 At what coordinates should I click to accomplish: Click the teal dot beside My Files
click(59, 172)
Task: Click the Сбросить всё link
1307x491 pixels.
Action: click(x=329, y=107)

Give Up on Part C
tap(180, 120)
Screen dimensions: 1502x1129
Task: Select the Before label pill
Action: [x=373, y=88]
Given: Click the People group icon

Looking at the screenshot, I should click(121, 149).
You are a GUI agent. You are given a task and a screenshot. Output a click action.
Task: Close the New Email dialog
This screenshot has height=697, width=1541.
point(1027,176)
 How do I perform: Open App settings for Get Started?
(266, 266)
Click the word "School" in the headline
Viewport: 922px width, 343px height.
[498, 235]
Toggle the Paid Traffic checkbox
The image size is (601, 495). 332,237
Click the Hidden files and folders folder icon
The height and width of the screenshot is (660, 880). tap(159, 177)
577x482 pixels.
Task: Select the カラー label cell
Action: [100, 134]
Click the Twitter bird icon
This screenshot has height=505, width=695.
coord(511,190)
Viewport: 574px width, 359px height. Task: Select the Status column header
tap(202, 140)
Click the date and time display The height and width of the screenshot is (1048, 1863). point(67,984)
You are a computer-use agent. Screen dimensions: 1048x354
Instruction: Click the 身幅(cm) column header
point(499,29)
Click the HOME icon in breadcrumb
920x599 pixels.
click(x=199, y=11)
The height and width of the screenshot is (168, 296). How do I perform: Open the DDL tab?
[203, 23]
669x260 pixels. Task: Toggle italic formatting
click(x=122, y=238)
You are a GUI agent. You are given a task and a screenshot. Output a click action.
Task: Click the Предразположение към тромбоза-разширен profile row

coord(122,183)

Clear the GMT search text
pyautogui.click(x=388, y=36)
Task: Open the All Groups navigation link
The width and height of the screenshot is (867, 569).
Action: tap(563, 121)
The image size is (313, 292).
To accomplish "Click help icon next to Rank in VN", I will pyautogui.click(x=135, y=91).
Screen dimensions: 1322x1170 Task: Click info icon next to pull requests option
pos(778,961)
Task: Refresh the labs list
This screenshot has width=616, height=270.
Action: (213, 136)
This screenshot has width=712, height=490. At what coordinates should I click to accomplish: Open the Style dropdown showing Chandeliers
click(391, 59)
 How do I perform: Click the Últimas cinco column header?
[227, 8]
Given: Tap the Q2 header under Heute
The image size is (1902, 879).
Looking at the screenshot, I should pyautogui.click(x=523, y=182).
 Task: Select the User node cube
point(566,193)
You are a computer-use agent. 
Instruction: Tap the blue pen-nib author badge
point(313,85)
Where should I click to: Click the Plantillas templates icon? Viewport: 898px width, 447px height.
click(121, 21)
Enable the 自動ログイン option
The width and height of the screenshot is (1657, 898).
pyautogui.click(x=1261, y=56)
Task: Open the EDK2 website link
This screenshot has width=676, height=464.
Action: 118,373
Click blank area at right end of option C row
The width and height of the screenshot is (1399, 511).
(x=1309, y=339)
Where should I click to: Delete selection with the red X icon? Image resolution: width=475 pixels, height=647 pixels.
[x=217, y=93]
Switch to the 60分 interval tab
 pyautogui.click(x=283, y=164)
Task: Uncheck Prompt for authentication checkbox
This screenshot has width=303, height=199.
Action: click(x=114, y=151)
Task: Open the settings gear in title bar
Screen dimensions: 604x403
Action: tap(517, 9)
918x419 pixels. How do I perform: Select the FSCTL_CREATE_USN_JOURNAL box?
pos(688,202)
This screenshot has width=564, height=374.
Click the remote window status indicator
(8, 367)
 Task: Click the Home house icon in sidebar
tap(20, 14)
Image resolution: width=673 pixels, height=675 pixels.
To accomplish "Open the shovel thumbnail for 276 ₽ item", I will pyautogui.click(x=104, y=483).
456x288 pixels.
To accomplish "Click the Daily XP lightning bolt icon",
•••
**Task to carry out:** Write out the data above once more, exactly as it stands.

**Response box:**
 At what coordinates should I click to accomplish: Click the teal dot beside My Files
click(59, 172)
Task: Click the Сбросить всё link
1307x491 pixels.
Action: click(x=329, y=107)

Give Up on Part C
tap(180, 120)
Screen dimensions: 1502x1129
Task: Select the Before label pill
Action: [x=373, y=88]
Given: Click the People group icon

Looking at the screenshot, I should click(121, 149).
You are a GUI agent. You are given a task and a screenshot. Output a click action.
Task: Close the New Email dialog
This screenshot has height=697, width=1541.
point(1027,176)
 How do I perform: Open App settings for Get Started?
(266, 266)
Click the word "School" in the headline
Viewport: 922px width, 343px height.
[498, 235]
Toggle the Paid Traffic checkbox
The image size is (601, 495). 332,237
Click the Hidden files and folders folder icon
The height and width of the screenshot is (660, 880). tap(159, 177)
577x482 pixels.
Task: Select the カラー label cell
Action: [100, 134]
Click the Twitter bird icon
This screenshot has height=505, width=695.
coord(511,190)
Viewport: 574px width, 359px height. Task: Select the Status column header
tap(202, 140)
Click the date and time display The height and width of the screenshot is (1048, 1863). point(67,984)
You are a computer-use agent. Screen dimensions: 1048x354
Instruction: Click the 身幅(cm) column header
point(499,29)
Click the HOME icon in breadcrumb
920x599 pixels.
click(x=199, y=11)
The height and width of the screenshot is (168, 296). How do I perform: Open the DDL tab?
[203, 23]
669x260 pixels. Task: Toggle italic formatting
click(x=122, y=238)
You are a GUI agent. You are given a task and a screenshot. Output a click action.
Task: Click the Предразположение към тромбоза-разширен profile row

coord(122,183)

Clear the GMT search text
pyautogui.click(x=388, y=36)
Task: Open the All Groups navigation link
The width and height of the screenshot is (867, 569).
Action: tap(563, 121)
The image size is (313, 292).
To accomplish "Click help icon next to Rank in VN", I will pyautogui.click(x=135, y=91).
Screen dimensions: 1322x1170 Task: Click info icon next to pull requests option
pos(778,961)
Task: Refresh the labs list
This screenshot has width=616, height=270.
Action: (213, 136)
This screenshot has width=712, height=490. At what coordinates should I click to accomplish: Open the Style dropdown showing Chandeliers
click(391, 59)
 How do I perform: Click the Últimas cinco column header?
[227, 8]
Given: Tap the Q2 header under Heute
The image size is (1902, 879).
Looking at the screenshot, I should pyautogui.click(x=523, y=182).
 Task: Select the User node cube
point(566,193)
You are a computer-use agent. 
Instruction: Tap the blue pen-nib author badge
point(313,85)
Where should I click to: Click the Plantillas templates icon? Viewport: 898px width, 447px height.
click(121, 21)
Enable the 自動ログイン option
The width and height of the screenshot is (1657, 898).
pyautogui.click(x=1261, y=56)
Task: Open the EDK2 website link
This screenshot has width=676, height=464.
Action: 118,373
Click blank area at right end of option C row
The width and height of the screenshot is (1399, 511).
(x=1309, y=339)
Where should I click to: Delete selection with the red X icon? Image resolution: width=475 pixels, height=647 pixels.
[x=217, y=93]
Switch to the 60分 interval tab
 pyautogui.click(x=283, y=164)
Task: Uncheck Prompt for authentication checkbox
This screenshot has width=303, height=199.
Action: click(x=114, y=151)
Task: Open the settings gear in title bar
Screen dimensions: 604x403
Action: tap(517, 9)
918x419 pixels. How do I perform: Select the FSCTL_CREATE_USN_JOURNAL box?
pos(688,202)
This screenshot has width=564, height=374.
Click the remote window status indicator
(8, 367)
 Task: Click the Home house icon in sidebar
tap(20, 14)
Image resolution: width=673 pixels, height=675 pixels.
To accomplish "Open the shovel thumbnail for 276 ₽ item", I will pyautogui.click(x=104, y=483).
456x288 pixels.
To accomplish "Click the Daily XP lightning bolt icon",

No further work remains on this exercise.